Images excepted, the data below must be repeated exactly.
━━ RECORDS TO USE
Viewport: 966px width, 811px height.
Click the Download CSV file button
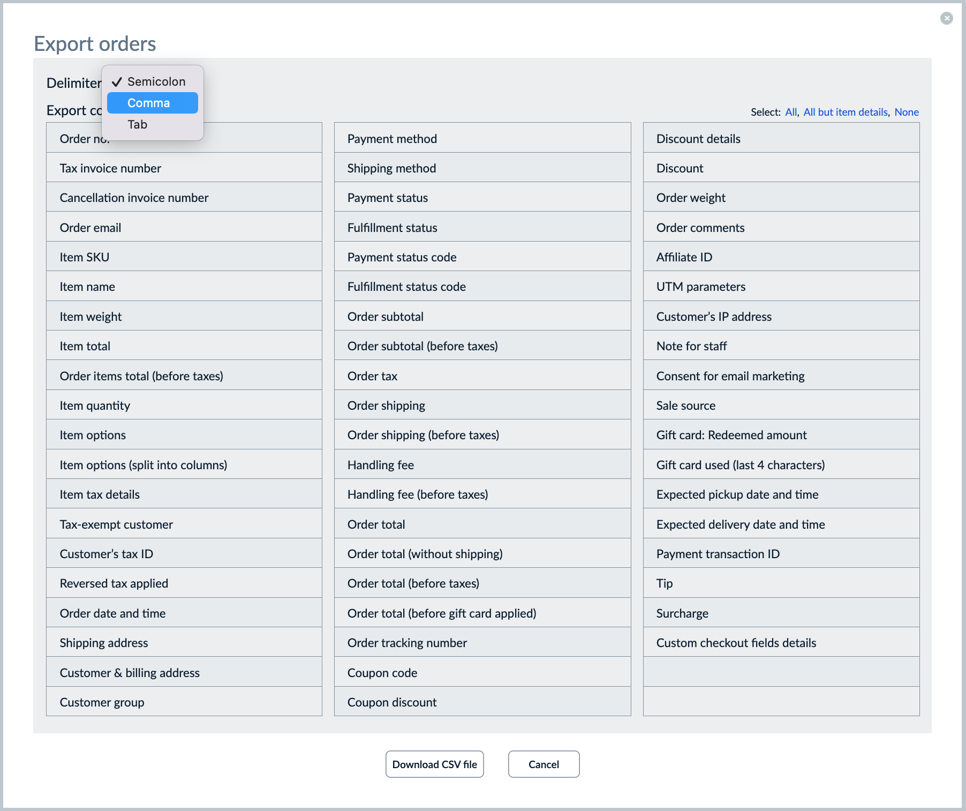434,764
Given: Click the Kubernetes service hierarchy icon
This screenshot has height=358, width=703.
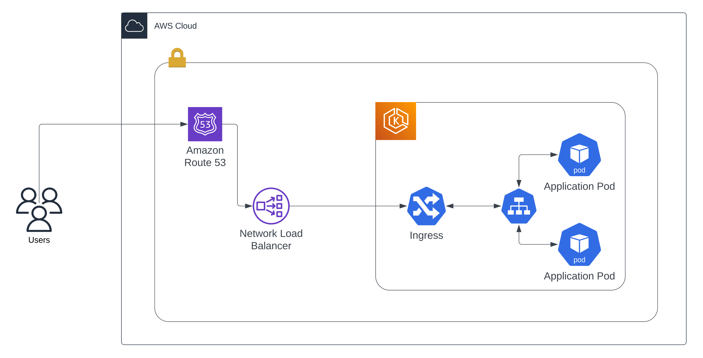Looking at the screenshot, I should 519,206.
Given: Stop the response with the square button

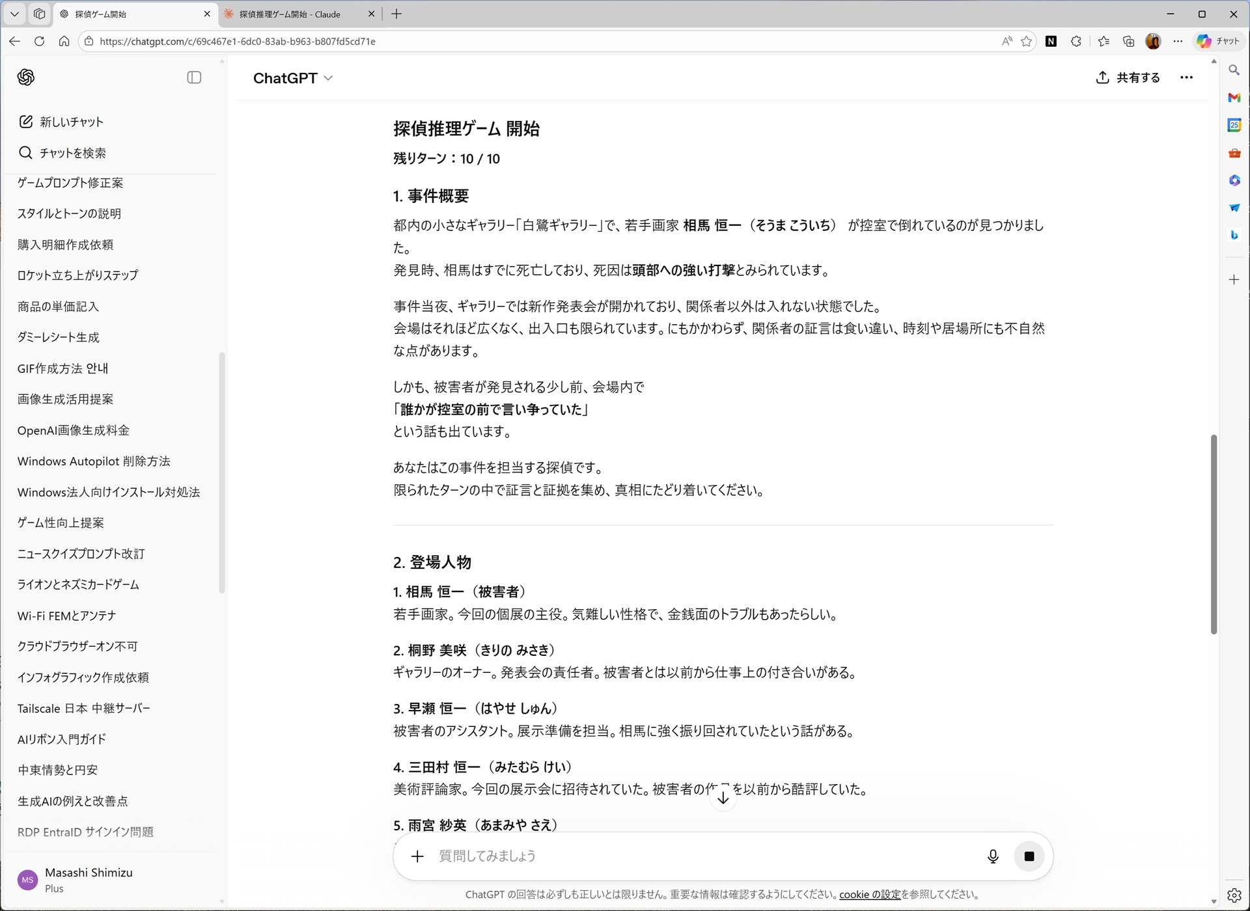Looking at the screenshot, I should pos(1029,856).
━━━━
ANSWER BELOW.
Viewport: 966px width, 811px height.
Click the Download CSV file button
434,764
Given: Click the Kubernetes service hierarchy icon
This screenshot has height=358, width=703.
Looking at the screenshot, I should 519,206.
Given: Stop the response with the square button

Looking at the screenshot, I should pos(1029,856).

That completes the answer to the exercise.